Once the Games began in earnest, every competitor seemed grim and determined, as if every medal were worth a million bucks. The earliest finals were in the demonstration sport of taekwondo, a martial art that originated in Korea some 2,000 years ago. Naturally, the hosts overwhelmed the visitors, winning six of eight gold medals in four divisions. A startling exception occurred in the women's welterweight competition, in which 22-year-old Arlene Limas of Chicago, a senior in prelaw at DePaul, defeated Kim Ji Sook of the home team. A maverick who uses an unorthodox kicking style that baffled her opponent, Limas says that her goal is to become the mayor of the Windy City.
The first official gold medal of the Games was awarded at 11:02 a.m. on Sunday. It went to Irina Chilova of the Soviet Union, winner of the women's 10-meter air rifle event. When asked what she would do with her bonus, Chilova replied, "Any lady can always find something to do with a sum of money."
Two U.S. defending Olympic champions—the men's basketball and volleyball teams—produced first-round victories as expected. Full of pent-up fury and frustration after eight weeks of brutally intense practices under coach John Thompson, the basketball players burst free with a 97-53 drubbing of a bewildered Spanish team that was hardly the same macho bunch that got the silver medal in Los Angeles. The volleyball team came close to losing its first game to Japan. The U.S. looked uneven and uneasy as it fell behind early 11-7 but pulled out that game 15-13, and crushed the Japanese in the next two, 15-2 and 15-2. American team captain Karch Kiraly said of the Japanese, "It gets more and more difficult to hold them down. We've now beaten them 38 straight times since 1983, but streaks are made to be broken."
In gymnastics the American men, who won the team gold medal in 1984, were in 12th and last place after Sunday's compulsory events. The Soviets, with strong performances from Vladimir Artemov—he scored a perfect 10 on the parallel bars—and Dmitri Bilozerchev, the individual all-around world champion, were first.

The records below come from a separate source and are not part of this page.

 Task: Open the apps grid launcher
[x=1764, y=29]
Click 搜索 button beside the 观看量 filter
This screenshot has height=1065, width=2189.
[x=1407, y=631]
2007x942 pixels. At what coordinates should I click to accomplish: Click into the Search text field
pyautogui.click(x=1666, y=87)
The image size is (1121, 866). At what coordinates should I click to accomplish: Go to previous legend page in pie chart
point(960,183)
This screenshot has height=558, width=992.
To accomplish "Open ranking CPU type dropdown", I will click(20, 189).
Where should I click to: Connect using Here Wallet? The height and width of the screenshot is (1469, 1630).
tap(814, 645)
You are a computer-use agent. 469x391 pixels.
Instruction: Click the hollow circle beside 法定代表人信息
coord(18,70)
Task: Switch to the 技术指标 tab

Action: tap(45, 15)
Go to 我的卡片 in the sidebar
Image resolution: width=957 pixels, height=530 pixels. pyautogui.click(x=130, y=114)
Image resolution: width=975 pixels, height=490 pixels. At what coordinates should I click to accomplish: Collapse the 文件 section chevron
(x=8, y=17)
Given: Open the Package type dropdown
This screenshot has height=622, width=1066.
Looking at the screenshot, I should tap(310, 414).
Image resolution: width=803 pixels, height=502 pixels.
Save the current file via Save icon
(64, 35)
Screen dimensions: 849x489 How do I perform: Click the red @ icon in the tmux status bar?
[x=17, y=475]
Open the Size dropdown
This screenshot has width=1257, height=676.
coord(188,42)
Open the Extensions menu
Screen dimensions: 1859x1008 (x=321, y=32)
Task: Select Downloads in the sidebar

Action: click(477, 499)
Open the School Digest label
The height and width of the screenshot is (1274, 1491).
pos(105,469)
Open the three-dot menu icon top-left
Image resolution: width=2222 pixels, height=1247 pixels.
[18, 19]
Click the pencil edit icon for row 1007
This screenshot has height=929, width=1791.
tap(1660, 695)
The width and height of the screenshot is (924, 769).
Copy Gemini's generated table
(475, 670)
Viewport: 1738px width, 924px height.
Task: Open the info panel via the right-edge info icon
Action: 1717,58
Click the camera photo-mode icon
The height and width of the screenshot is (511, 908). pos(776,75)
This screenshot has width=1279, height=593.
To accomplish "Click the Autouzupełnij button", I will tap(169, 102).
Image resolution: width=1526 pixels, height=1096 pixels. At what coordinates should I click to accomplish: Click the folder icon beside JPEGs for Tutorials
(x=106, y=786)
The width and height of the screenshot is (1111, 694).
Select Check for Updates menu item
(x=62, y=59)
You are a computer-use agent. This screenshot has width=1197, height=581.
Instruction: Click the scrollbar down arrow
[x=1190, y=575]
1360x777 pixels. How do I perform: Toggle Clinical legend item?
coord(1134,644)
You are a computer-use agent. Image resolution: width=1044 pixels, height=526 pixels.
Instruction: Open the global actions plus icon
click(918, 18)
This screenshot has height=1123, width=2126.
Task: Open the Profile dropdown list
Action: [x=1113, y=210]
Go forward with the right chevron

The U.S. soccer team was a surprise, tying a strong Argentine squad in a preliminary game played in Taegu, about 200 miles southeast of Seoul. The score was 0-0 until late in the second half, when a U.S. substitute sweeper, Mike Windischmann, kicked a booming shot into the Argentine goal. Some five minutes later America's dream of victory vanished when the referee, Jamal AlSharif of Syria, called a penalty on U.S. midfielder John Harkes for tripping forward Carlos Elfaro. The crowd whistled in anger at the call, but Elfaro put the penalty kick past goalie David Vanole. Final score: 1-1.
So the Summer Games were under way at last, and from the moment the opening ceremonies began there was a sense of something rare in the Korean air. All the great powers and nearly all of the great players in the world were on the Olympic stage again. With luck nothing would transpire to darken their spotlight.